Despite the fact I can barely boil an egg, I do like to think I appreciate a quality bit of grub, whether it’s fried soup dumplings from Yang’s in Shanghai ($1 for 6) or lunch at Le Bernardin in Manhattan (quite a bit more for 6 courses).
So Mrs Williamson and myself are fairly addicted to many of the cooking-based TV shows out there, from Ramsey’s Kitchen Nightmares to Top Chef and now Chef Academy, which was just downloaded from iTunes 72 hours ago but is already halfway done.
Perhaps my favourite chef TV show is Anthony Bourdain’s “No Reservations”, where he travels the world finding and eating exotic foods (example: raw seal eyeball). I’m not in the same league, but travelling with the Tartan Army has given me my fair share of food memories too. So in no particular order, enjoy.
World Cup 1998: Les Sandwichs Grecs
The overriding memory for me of France 1998 is disappointment. Not disappointment at the 3-0 defeat to Morocco; nor the disappointment in finding out that even if we’d won, Norway’s victory over Brazil would have knocked us out anyway. No, it was disappointment that on our last night in St Etienne, they ran out of sandwichs grecs, and we had to walk back to our hotel empty-handed and hungry, as well as defeated.
Sandwichs grecs… Greek sandwiches… yes, kebabs to you and me. But the ones I ate during the 1998 World Cup were fabulously special and I still remember them 12 years on. Well, I don’t really, because it was usually 3 or 4 in the morning that we had them, but I remember they were bloody wonderful and didn’t make you feel sick the next morning. And they had chips in them. Chips!
Georgia 2007: Khachapuri and Khinkali
Most football people associate Georgia with Kinkladze, but for me it was Khachapuri and Khinkali. On this trip I was with some foodie friends, one of whom was a trained chef, no less, and she was looking forward to the Georgian specialities.

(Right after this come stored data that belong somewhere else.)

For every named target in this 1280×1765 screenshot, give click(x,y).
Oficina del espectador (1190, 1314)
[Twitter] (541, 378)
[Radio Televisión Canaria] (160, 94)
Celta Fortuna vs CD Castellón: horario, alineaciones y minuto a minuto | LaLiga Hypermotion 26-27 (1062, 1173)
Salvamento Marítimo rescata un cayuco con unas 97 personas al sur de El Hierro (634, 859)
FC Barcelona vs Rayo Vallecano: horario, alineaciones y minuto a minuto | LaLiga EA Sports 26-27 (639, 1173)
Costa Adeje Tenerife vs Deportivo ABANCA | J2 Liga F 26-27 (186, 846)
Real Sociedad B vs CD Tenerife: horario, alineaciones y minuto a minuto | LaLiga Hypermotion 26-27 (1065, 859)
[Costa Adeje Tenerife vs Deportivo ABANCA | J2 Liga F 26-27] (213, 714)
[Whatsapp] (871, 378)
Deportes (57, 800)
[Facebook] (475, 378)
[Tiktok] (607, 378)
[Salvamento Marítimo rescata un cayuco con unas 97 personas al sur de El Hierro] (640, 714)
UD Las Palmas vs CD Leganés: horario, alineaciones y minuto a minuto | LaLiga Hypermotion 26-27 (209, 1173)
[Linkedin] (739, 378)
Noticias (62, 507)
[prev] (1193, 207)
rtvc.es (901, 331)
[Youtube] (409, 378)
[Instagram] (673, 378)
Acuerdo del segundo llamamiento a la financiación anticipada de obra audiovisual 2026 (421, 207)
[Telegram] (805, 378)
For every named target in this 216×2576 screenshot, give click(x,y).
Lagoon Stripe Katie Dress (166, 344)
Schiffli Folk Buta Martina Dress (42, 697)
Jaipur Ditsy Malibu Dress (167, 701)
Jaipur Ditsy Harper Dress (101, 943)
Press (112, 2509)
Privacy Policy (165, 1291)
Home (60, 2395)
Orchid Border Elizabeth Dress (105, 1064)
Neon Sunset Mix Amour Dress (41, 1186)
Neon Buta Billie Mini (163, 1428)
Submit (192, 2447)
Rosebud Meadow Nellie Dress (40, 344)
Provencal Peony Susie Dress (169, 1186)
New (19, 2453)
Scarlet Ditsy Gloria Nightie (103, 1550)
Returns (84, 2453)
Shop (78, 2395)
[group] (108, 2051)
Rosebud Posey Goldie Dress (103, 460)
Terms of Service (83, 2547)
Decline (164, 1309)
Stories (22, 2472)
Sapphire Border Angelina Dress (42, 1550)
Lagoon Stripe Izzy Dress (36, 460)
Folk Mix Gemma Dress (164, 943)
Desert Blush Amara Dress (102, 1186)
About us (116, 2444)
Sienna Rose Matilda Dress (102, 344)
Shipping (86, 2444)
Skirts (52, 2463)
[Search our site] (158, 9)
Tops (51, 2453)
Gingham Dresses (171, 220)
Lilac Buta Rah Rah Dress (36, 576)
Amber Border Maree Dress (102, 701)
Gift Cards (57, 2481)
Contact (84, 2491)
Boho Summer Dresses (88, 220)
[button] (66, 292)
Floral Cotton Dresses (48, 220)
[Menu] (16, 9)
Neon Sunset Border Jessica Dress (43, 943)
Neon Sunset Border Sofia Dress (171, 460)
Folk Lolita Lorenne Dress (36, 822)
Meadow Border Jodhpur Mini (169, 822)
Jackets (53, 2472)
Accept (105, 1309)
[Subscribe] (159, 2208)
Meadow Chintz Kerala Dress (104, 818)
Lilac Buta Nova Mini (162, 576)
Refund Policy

Before the game the police had clearly not done their homework, because they’d ordered every bar and restaurant within a mile of the ground to shut down. Luckily we found one local place that ignored this instruction, and ordered some Khinkali – meat dumplings, a little like the famous xiao long bao (soup dumplings) of Shanghai, but bigger and less soupy. We ordered a plate and I think they gave us about twenty between the three of us; these things are not small. But the locals were very friendly – one guy bought every table of Scots a bottle of wine – so we felt we had to finish the lot. They were quite tasty, unlike Scotland’s performance that night, never mind the awful jambo-like strip we were wearing.
Khachapuri would take Scotland by storm, if someone exported it. It’s a leavened cheese bread – sort of a cross between a pizza and a nan bread, and usually cheesy, though you can put in meat or mushrooms or other veg if you like. And they’re not small, either; one would easily serve a family of four, as we learned when we ordered one each as an appetiser during lunch.
Sarajevo 1998: Chicken
Not memorable for the food, but for the impersonation of a chicken done in the takeout shop by the legendary Malky. I think the guy actually spoke English, so there really wasn’t any need.
Busan 2002: Dried Fish
Speaking of the venerable Malky, one of his finest moments came in the aftermath of that horrific 4-1 capitulation in Korea. A group of locals at the next table were merrily eating and drinking, when our Malky leans over to strike up a conversation. Opening line: “So why do you eat dugs, then?”
I discovered why they eat dogs later that night, when I tasted the dry fish these locals were chewing. It was absolutely disgusting, so clearly Koreans will eat *anything*.
Hong Kong 2002: Haggis Pakora
After the dried fish incident and other culinary disasters in Korea – I had the runs on the plane out of Busan – it was a welcome relief to find this beautiful meld of cuisines. The internet claims it was invented by Aberdeen’s Gourmet Kamasutra restaurant, but I first encountered it in a very different place, the sadly-now-closed Caledonian bar and restaurant, where it sustained me for several days between Scotland’s humbling in Korea and our subsequent humping of Hong Kong’s so-called Select.